Measuring Code Similarity

Deadline: Sunday 12 Dec 2021 23:59:59.

Submit via command line:

curl http://jyywiki.cn/upload \
  -F course=ISER2021 \
  -F module=PA1 \
  -F token={{your token}} \
  -F stuid={{student id}} \
  -F stuname={{name (chinese)}} \
  -F file=@{{path to your submission}}

ISER2021-PA1 提交结果

1. Background

You may have copied other's code in your undergraduate program. Our study indicate that >80% students were suspected of plagiarism in a particular programming assignment at a 985 university, and 53% are verbatim copies with negligible changes! How could you prevent this from happening (by some software engineering research tricks)? In this experiment, let's have fun being evil and identify possible assignment plagiarism by measuring code similarity.

2. The Assignment

Suppose we want to perform a similarity check on some programming assignments on Online Judge to find as many suspects of copied programs as possible. For this experiment, we assume that each program on Online Judge is a single-file C++ program that can be compiled by gcc or clang under the -std=c++17 (C++ 17 standard) and -pedantic (reject non-standard programs) options.

You can use any major programming language you are familiar with (C/C++/Java/Python/JavaScript/Scala/Rust/Go/...) to implement a command line tool codesim that runs under Linux and is used to compare the similarity of two C++ programs. Your codesim should be run from the command line, given the filenames of the two programs as arguments, and it outputs a line with a floating-point percentage representing the similarity of the code. The percentages do not need to have an exact meaning, just as high a similarity as possible to the code that is actually copied.

$ codesim --help
usage: codesim [-v|--verbose] [-h|--help] code1 code2
$ codesim foo.cc bar.cpp
99.3

We expect you to write a user-friendly command line tool that

follows the basic specifications of a command line tool. For example, your command line tool may be called by other scripts, so please do not print any additional information (such as logs) in the standard output. A better practice is to provide -v or -verbose options to print more information in verbose mode, which can also help you debug.
does not create extra temporary files in the current directory. Linux provides the mktemp family of functions, and every major programming language has an API for this.
does not generate redundant output. Your tool may be used in conjunction with other tools, so make sure that stdout outputs only one line of similarity percentage. In the case of an error, you can leave it out, but please also follow the command line tool's specification to output the error message to stderr and return a non-zero return code.

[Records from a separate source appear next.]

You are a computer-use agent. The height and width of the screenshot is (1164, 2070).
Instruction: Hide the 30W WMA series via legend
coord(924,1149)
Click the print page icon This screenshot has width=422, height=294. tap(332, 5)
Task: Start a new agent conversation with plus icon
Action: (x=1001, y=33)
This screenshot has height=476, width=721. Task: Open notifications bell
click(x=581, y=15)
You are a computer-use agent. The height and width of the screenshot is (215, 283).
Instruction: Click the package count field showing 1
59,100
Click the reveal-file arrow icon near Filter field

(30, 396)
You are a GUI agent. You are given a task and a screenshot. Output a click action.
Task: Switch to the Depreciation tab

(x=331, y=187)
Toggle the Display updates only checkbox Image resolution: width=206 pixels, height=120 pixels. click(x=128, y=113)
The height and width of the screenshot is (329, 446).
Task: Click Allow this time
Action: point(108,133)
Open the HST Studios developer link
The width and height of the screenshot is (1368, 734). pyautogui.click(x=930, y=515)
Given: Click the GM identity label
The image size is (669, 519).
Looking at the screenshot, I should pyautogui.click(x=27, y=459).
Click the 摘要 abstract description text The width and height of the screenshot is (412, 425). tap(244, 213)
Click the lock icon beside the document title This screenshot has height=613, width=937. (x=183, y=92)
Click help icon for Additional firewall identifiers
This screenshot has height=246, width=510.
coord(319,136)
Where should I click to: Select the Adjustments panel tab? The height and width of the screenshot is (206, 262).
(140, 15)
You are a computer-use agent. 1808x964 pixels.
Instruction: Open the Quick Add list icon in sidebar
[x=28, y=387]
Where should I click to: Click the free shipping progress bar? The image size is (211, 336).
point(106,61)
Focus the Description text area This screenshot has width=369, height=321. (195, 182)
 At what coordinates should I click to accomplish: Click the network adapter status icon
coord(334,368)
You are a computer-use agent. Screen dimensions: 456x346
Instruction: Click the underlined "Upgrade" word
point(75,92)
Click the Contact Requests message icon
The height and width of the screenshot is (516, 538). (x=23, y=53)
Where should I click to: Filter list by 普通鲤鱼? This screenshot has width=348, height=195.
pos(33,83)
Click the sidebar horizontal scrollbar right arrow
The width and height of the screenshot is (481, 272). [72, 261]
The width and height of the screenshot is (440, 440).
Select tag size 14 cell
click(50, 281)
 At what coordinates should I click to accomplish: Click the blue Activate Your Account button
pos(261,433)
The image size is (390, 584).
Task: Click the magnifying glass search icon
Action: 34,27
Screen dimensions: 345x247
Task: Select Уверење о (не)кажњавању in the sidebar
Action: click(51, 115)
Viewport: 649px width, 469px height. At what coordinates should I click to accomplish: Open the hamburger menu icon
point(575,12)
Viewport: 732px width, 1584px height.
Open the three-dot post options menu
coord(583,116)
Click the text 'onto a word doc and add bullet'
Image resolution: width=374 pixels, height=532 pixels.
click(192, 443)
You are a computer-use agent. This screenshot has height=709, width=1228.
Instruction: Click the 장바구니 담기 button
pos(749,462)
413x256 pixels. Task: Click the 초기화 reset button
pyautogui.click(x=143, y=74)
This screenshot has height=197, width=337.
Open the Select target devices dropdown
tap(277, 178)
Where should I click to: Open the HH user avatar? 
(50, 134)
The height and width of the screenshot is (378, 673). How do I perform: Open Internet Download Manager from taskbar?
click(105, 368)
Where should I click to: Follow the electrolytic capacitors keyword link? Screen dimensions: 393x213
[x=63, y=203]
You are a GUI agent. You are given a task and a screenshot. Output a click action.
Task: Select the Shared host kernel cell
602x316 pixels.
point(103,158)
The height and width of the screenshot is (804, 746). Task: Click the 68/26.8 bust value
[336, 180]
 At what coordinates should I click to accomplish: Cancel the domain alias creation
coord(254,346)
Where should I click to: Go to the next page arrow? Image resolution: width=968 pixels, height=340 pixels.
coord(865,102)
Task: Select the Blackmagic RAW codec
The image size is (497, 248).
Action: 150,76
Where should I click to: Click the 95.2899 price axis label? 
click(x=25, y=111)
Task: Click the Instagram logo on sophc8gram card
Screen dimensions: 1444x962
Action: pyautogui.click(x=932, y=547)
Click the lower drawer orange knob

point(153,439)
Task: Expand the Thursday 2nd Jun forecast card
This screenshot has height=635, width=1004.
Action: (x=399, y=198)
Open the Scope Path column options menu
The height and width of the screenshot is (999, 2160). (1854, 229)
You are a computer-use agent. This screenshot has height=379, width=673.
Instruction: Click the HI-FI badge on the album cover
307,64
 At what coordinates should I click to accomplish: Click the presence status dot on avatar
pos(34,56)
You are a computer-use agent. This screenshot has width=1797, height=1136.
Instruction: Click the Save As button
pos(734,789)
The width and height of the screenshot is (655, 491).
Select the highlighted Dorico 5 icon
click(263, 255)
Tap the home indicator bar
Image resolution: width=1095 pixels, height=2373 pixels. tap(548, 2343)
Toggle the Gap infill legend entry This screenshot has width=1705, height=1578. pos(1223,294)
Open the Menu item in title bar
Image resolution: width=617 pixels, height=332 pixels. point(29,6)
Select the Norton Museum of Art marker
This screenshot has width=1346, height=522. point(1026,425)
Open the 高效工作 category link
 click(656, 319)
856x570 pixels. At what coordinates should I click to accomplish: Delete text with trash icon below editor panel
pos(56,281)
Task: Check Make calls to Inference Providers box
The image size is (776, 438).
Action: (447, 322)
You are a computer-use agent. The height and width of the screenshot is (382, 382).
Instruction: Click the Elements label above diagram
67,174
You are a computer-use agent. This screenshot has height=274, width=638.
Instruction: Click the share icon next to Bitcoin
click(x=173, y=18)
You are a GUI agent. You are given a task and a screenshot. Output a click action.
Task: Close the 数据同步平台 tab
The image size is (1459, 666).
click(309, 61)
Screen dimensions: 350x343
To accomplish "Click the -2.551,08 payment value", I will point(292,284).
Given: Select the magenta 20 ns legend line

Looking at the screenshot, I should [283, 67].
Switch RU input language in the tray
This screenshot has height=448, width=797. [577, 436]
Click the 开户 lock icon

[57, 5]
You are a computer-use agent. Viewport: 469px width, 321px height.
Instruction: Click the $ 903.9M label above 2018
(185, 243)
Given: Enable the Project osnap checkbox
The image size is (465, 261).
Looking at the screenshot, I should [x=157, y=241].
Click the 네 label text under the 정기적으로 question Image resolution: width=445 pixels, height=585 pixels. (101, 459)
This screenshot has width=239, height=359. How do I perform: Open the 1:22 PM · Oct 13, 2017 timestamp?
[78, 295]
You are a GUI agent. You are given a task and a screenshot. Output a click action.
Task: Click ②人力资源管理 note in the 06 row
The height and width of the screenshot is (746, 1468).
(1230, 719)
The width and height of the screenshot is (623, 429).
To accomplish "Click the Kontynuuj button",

We expect you to design/choose an appropriate algorithm (possibly provided by existing tool) to implement codesim. clang will make your life easier in parsing (modern) C++ code; or you can compile the source code and analyze the assembly or binary. Modern programming languages are exceptionally complex and simple manual implementations are almost unrealistic - so try to avoid reinventing the wheel and implement your algorithm on top of existing projects.

3. The Algorithm

Code similarity/plagiarism detection is not a new problem. We encourage you to review some of the existing literatures: copy-paste behavior in software (even in the open source community) is a major cause of low quality code propagation and reduced software maintainability. There are even specific methods for detecting code plagiarism, such as the famous MOSS. We encourage you to digest the methods in existing literatures and come up with your own ideas, rather than following their original implementations.

4. Submission

Upload the following as a zip file (zip or tar).

Source code for the tool (make sure that only the source code is included and the library functions that your source code depends on are readily available; do not put files that can be generated from the source code (dependencies, binaries, etc.) into your zip archive - they may cause your zip file to exceed the size limit).
Short compilation instructions, including how dependent libraries are obtained. (Better use existing dependency management systems.)
A report in pdf format (English), briefly describing your algorithm for implementing code similarity checking and key implementation techniques. Please describe your algorithm concisely and precisely. The report should be no more than two A4 pages.

This experiment is an open experiment and there is no absolute objective criterion for judging it. We will use your tool to perform a pair-wise comparison on a set of programs, ranked by similarity, against our known facts.